### [TRECHO]
.....
A mitologia do preconceito linguístico

O livro Preconceito Linguístico do linguista Marcos Bagno tem como objetivo politizar o leitor a respeito de um dos tipo mais comuns de preconceito: o preconceito linguístico. O preconceito linguístico está ligado à uma grande confusão, alimentada ao longo da história, envolvendo a língua e a gramática normativa.

Bagno inicia os mitos tratando sobre o que ,segundo ele, “é o maior e mais sério dos mitos que compões a mitologia do preconceito linguístico no Brasil”: o mito de que a língua portuguesa falada no Brasil possuí uma unidade surpreendente. O maior prejudicado acaba sendo a educação no Brasil, pois, não reconhecendo a grande diversidade da língua falada no território nacional, os educadores acabam impondo a norma da língua como se ela fosse comum a todos os brasileiros, o que é uma inverdade.

A grande extensão territorial e a trágica injustiça social são dois fatores substanciais que contribuíram para a diversificação e o alto grau de variabilidade da língua portuguesa falada no Brasil. É necessário, então, que as instituições voltadas para a educação e a cultura abandonem o mito da “unidade” e passem a reconhecer a diversidade linguística de nosso país.
.....
### [REGISTROS BRUTOS]
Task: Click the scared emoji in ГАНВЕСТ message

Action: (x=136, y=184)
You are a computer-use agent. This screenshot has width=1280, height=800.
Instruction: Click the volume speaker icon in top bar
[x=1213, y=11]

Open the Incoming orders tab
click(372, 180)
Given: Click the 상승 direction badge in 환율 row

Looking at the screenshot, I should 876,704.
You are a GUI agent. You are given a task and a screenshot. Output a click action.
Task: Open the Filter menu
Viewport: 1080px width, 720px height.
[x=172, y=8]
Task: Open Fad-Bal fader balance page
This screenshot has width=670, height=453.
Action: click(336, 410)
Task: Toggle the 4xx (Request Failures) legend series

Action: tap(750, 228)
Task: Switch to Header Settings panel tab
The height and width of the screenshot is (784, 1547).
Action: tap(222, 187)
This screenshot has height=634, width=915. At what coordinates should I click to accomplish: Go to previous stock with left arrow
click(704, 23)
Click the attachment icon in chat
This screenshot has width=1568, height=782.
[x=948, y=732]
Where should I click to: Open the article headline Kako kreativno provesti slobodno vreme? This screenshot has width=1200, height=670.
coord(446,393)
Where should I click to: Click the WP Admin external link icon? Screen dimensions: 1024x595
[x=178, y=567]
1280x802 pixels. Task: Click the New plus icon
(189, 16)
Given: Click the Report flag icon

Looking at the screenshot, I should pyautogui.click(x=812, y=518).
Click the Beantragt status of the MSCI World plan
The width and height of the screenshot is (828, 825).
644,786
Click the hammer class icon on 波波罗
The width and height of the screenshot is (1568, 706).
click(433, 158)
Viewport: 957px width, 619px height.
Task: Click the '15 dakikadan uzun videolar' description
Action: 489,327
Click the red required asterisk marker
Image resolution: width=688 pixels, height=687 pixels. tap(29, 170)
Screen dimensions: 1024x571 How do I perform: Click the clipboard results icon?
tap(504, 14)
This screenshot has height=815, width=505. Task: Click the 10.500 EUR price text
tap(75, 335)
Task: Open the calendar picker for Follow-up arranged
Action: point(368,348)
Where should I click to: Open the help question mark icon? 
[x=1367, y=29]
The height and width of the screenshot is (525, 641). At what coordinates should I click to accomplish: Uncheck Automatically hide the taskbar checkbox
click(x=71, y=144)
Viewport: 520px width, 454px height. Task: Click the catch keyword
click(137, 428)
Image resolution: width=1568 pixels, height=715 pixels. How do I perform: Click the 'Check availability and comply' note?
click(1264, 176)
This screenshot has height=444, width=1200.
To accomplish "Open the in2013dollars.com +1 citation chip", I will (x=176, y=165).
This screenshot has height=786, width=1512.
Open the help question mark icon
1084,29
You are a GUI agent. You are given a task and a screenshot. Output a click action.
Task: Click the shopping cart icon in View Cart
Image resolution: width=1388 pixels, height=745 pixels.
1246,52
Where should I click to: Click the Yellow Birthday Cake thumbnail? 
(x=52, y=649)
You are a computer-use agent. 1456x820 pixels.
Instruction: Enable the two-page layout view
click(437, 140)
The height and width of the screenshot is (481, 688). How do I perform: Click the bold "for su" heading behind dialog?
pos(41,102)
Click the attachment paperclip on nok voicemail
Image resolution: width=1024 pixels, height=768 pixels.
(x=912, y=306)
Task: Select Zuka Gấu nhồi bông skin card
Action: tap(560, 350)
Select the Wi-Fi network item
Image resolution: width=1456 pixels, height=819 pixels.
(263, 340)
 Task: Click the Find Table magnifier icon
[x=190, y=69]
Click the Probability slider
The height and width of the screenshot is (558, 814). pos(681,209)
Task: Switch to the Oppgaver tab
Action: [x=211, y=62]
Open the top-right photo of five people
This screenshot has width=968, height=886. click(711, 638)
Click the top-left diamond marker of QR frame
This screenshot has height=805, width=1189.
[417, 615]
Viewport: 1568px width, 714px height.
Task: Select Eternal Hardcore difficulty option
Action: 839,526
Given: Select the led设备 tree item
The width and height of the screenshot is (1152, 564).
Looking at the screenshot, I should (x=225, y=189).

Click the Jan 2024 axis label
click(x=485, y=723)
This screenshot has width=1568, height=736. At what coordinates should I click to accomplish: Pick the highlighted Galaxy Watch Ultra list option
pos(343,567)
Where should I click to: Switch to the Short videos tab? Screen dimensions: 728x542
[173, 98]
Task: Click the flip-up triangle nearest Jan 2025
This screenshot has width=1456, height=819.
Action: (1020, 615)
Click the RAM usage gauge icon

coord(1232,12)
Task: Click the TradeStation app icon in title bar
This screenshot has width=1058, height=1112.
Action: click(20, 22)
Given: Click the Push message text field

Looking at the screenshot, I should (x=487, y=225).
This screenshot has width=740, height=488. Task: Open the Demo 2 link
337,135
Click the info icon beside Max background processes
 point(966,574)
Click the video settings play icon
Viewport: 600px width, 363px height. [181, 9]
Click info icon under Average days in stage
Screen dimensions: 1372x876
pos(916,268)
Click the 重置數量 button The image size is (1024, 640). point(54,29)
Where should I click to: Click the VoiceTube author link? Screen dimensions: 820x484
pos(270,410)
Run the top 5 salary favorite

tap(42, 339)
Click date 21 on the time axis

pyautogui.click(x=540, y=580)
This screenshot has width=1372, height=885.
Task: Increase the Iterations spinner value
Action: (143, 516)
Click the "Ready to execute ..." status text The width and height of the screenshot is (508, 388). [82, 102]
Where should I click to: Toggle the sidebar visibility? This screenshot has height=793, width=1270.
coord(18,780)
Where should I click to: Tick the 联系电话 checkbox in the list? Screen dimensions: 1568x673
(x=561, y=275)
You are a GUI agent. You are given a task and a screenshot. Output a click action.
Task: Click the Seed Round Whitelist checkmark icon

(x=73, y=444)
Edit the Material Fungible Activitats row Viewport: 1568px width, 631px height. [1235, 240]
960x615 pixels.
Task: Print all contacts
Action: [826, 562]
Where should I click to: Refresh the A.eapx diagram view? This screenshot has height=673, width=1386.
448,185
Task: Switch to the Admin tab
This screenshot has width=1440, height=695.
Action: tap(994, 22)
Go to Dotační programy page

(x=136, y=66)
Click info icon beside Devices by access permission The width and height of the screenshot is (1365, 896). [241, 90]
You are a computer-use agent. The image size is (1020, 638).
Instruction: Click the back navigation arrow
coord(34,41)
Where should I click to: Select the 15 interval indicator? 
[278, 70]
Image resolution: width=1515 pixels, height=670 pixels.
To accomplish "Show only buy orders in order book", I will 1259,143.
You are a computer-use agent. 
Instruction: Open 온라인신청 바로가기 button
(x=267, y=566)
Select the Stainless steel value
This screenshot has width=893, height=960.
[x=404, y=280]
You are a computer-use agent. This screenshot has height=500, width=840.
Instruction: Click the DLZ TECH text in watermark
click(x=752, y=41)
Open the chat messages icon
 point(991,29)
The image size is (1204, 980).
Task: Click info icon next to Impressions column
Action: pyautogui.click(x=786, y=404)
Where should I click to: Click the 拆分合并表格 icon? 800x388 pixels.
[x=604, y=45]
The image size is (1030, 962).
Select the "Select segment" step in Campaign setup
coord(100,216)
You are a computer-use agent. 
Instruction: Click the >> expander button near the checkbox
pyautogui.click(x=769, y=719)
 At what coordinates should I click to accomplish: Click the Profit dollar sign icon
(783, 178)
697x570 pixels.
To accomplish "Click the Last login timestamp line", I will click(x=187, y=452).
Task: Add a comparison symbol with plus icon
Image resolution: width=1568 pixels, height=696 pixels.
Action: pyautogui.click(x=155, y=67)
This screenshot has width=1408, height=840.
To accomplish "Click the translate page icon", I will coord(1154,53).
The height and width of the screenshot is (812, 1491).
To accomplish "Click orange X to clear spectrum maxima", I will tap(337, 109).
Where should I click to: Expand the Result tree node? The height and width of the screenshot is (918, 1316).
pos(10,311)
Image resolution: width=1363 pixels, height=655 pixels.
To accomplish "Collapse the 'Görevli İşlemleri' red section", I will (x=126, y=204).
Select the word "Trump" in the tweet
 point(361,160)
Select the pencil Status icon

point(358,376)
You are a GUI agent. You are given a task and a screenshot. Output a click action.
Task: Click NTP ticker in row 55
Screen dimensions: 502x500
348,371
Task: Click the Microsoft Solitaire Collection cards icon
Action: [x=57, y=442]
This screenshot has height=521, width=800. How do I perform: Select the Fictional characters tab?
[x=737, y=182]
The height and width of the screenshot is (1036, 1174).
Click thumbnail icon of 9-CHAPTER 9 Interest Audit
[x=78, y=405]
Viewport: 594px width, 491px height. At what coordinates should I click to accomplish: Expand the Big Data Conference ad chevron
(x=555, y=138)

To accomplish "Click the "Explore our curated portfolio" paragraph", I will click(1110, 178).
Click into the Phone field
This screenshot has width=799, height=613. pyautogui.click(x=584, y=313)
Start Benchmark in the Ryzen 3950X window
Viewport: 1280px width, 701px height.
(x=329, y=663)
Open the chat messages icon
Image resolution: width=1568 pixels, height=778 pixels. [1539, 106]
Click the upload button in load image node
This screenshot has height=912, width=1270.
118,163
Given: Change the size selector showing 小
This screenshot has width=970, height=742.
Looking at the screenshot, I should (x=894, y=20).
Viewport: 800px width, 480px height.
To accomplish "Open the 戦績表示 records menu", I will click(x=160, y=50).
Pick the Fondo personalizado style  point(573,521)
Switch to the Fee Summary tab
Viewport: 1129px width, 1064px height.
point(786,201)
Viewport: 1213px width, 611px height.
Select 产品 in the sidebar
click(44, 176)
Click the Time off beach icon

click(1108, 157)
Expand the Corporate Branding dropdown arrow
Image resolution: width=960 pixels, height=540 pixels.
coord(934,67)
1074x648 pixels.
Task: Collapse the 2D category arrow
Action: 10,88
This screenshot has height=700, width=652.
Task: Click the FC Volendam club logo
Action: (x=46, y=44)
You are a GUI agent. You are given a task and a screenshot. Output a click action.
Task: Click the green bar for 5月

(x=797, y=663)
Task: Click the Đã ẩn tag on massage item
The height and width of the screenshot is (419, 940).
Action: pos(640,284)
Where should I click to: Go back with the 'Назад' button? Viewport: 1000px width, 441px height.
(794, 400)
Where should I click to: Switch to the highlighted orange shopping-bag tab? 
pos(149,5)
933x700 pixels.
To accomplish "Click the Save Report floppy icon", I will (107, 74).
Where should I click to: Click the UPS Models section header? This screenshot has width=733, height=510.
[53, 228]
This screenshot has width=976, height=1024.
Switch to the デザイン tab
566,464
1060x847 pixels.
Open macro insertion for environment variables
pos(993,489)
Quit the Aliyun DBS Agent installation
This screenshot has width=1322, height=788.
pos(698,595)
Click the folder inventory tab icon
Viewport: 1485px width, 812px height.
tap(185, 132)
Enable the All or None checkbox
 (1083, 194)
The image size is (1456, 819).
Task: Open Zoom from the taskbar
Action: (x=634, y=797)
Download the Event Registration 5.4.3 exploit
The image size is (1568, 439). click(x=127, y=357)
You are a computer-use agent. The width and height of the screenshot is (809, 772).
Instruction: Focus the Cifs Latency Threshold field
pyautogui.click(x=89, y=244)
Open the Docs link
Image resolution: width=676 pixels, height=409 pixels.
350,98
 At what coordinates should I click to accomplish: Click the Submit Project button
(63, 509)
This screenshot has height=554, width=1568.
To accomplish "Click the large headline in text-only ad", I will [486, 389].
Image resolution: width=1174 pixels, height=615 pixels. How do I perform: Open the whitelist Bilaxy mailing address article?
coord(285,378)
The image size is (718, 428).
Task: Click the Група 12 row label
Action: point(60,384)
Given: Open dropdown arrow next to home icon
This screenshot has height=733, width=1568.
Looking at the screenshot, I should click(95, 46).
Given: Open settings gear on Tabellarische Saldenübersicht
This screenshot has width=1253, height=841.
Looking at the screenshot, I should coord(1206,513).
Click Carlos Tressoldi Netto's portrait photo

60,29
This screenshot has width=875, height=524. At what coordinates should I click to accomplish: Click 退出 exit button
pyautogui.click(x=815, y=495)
.....
### [O QUE FAZER]
A – Disponha como uma lista JSON de strings, uma para cada linha e sem as linhas em branco, somente a parte dos registros que começa na linha que contém "This screenshot has width=976, height=1024." e termina na linha que contém "tap(185, 132)", incluindo as duas.
B – Prossiga com o trecho sobre o preconceito linguístico, escrevendo a partir da última frase apresentada.

### [RESPOSTAS ESPERADAS]
A –
[
  "This screenshot has width=976, height=1024.",
  "Switch to the デザイン tab",
  "566,464",
  "1060x847 pixels.",
  "Open macro insertion for environment variables",
  "pos(993,489)",
  "Quit the Aliyun DBS Agent installation",
  "This screenshot has width=1322, height=788.",
  "pos(698,595)",
  "Click the folder inventory tab icon",
  "Viewport: 1485px width, 812px height.",
  "tap(185, 132)"
]

B –
O segundo e não menos importante mito reflete o complexo de “vira lata”i do brasileiro, o sentimento de sermos uma colônia dependente até hoje. O mito de que o “brasileiro não sabe português/ só em Portugal se fala bem português” reflete uma ideologia impregnada na cultura nacional há muito tempo, alimentada por intelectuais e filólogos brasileiros.O brasileiro sabe português, sim, mas o que acontece é que o português falado aqui é diferendo do falado em Portugal. Isso não configura uma inferioridade do “nosso” português, só mostra que devemos voltar os nossos olhos não mais para a norma linguística de Portugal, e sim para a falada no Brasil.

É comum ouvir de brasileiros que a língua portuguesa é muito difícil. Esse mito é uma continuação do segundo, pois se apega, novamente, às regras e conceitos da norma gramatical de Portugal. Achamos que o “português é uma língua difícil”, pois temos que decorar regras que não significam nada para nós.

Se grande parte da população brasileira continua achando que “português é difícil”, isso significa que o ensino tradicional da língua no Brasil desconsidera o uso brasileiro da língua, ou seja, não leva em conta a diversidade do português falado no Brasil.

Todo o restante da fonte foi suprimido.